## Task to carry out
Look through the entries below for the string "chevron", and copy each line where it is found.

## Data records
------------------------------------------------

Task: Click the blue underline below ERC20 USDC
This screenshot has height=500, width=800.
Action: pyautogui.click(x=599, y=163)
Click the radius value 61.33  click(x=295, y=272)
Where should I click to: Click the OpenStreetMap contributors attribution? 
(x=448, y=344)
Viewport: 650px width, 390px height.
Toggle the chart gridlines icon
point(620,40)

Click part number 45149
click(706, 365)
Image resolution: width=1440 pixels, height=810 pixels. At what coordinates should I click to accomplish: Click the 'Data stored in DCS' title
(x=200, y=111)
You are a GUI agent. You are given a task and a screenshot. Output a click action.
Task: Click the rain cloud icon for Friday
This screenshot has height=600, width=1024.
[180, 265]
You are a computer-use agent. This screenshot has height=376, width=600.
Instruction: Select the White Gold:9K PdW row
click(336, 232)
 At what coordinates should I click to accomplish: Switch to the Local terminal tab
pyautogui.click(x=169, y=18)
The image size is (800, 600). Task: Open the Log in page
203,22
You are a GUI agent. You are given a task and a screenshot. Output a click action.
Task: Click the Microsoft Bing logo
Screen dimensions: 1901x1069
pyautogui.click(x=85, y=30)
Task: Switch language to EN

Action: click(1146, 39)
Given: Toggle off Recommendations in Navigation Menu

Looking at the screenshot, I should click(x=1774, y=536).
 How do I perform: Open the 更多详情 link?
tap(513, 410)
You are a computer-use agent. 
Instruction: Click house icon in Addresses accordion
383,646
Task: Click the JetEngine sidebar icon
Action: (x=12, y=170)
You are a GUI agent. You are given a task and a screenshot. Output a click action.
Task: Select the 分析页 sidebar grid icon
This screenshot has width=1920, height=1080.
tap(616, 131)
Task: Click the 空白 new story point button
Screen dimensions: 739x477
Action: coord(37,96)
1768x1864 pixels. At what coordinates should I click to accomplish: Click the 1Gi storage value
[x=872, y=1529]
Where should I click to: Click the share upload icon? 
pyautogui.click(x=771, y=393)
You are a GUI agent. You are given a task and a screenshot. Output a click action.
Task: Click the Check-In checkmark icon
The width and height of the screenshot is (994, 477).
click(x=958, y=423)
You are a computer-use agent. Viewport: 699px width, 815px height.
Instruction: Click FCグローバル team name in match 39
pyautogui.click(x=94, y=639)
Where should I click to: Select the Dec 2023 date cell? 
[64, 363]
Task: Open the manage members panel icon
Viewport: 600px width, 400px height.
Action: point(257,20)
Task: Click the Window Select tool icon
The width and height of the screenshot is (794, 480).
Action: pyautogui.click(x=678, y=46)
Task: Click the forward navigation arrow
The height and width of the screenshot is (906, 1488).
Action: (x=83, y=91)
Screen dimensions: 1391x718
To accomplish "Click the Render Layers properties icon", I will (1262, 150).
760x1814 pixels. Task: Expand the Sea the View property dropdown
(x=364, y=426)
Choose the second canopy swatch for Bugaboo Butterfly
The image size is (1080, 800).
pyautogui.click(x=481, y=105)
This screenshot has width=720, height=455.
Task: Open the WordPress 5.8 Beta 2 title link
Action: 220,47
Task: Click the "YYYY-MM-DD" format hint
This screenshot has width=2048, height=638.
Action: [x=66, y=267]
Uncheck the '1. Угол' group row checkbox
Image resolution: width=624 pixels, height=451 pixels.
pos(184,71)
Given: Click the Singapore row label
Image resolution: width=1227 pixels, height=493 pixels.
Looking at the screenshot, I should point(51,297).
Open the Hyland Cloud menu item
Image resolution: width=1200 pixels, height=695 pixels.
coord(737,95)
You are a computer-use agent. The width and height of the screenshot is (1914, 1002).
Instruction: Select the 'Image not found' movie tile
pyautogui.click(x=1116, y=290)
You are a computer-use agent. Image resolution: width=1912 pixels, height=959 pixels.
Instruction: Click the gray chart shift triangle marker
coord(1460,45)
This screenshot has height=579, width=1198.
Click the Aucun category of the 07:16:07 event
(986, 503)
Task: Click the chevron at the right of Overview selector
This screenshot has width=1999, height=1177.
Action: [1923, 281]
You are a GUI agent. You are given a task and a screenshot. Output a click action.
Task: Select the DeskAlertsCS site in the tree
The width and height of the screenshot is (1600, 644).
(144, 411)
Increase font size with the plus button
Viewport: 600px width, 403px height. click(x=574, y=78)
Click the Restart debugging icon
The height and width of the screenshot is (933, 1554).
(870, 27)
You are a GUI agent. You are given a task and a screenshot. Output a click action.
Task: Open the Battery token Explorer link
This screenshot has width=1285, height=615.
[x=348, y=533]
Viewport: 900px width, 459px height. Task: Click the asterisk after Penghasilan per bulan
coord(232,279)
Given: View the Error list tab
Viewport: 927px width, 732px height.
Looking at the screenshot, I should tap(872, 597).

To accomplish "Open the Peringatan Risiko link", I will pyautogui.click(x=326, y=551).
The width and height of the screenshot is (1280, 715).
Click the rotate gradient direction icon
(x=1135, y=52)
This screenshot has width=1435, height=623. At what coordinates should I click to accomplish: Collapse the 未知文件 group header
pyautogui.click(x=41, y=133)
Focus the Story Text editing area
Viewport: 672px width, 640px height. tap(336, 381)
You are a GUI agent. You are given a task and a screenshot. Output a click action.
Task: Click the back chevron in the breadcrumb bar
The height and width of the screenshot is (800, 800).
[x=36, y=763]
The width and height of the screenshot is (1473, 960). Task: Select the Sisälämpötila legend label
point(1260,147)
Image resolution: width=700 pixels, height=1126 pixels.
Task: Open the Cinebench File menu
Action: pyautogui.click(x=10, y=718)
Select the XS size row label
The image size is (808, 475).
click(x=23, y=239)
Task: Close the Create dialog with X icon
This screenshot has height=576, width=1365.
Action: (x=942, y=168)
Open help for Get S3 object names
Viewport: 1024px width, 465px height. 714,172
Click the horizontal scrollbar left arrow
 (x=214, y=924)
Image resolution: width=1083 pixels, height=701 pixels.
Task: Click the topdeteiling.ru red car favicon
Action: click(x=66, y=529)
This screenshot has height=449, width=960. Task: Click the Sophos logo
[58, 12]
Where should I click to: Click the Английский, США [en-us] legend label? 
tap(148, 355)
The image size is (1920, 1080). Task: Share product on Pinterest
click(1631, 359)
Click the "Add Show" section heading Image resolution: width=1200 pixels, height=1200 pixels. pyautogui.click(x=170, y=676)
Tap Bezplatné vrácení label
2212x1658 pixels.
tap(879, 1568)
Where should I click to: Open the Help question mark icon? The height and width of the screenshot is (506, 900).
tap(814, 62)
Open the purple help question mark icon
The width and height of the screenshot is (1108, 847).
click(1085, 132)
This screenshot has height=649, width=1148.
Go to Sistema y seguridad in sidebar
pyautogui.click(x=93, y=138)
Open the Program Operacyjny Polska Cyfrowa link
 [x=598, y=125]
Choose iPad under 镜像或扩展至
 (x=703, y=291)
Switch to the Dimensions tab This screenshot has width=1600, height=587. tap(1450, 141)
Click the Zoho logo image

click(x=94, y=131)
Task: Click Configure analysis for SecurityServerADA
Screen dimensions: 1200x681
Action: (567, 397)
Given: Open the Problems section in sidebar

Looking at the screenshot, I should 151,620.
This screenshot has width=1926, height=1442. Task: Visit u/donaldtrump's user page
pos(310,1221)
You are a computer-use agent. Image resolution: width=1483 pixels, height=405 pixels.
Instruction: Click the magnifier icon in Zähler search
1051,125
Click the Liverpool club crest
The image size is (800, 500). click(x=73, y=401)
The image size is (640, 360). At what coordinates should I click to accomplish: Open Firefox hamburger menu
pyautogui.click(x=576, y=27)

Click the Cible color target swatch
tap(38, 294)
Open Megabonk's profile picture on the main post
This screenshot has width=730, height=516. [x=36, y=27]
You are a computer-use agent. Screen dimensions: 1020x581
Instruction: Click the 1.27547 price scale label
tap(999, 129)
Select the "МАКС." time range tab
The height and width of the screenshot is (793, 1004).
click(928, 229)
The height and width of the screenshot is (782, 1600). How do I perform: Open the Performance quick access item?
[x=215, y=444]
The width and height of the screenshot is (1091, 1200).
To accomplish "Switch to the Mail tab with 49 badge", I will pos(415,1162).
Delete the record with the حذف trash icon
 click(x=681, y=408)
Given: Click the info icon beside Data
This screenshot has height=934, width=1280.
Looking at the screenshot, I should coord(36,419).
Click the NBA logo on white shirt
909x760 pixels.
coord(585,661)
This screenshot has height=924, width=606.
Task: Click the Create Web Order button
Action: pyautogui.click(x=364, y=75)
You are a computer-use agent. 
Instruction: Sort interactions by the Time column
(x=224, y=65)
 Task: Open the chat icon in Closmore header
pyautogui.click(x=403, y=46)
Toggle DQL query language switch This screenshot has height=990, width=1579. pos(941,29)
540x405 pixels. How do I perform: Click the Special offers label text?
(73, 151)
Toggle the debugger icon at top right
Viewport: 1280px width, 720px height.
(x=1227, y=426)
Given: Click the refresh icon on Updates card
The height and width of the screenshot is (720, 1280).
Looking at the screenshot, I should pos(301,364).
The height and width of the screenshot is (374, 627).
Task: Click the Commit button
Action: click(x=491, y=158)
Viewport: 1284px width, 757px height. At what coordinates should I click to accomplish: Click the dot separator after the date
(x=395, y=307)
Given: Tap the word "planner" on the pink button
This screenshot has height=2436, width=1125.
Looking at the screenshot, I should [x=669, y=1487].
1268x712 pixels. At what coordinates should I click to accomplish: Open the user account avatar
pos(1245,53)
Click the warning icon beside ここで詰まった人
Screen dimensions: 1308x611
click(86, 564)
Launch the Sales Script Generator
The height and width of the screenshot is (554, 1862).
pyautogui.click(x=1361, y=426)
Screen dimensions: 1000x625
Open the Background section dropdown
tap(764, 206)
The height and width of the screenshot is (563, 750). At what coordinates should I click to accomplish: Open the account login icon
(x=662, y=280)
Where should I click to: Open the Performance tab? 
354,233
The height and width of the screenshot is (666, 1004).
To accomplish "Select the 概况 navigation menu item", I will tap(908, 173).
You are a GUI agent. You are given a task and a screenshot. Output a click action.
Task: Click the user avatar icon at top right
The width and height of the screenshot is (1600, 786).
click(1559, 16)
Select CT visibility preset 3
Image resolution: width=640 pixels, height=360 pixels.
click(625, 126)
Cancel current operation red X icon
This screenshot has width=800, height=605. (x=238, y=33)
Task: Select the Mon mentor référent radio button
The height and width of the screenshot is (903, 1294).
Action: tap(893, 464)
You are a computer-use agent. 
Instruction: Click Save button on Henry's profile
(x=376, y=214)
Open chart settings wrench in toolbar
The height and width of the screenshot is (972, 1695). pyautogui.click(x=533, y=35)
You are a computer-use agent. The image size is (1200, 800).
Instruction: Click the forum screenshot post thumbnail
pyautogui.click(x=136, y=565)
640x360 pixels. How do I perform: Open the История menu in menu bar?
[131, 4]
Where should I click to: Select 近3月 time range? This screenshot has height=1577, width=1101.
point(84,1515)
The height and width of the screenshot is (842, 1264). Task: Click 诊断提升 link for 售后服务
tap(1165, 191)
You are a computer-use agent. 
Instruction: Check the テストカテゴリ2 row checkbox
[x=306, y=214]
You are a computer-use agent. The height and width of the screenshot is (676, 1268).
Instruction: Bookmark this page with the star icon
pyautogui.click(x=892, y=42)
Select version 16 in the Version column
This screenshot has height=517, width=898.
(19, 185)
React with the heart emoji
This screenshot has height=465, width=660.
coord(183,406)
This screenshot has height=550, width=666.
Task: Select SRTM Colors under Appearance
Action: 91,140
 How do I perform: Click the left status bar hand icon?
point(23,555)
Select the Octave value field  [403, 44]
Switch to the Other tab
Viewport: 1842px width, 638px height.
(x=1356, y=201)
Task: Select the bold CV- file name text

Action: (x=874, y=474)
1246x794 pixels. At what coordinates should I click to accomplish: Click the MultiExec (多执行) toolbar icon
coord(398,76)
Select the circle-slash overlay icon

------------------------------------------------

## Exercise answer
Task: Click the chevron at the right of Overview selector
Task: Click the back chevron in the breadcrumb bar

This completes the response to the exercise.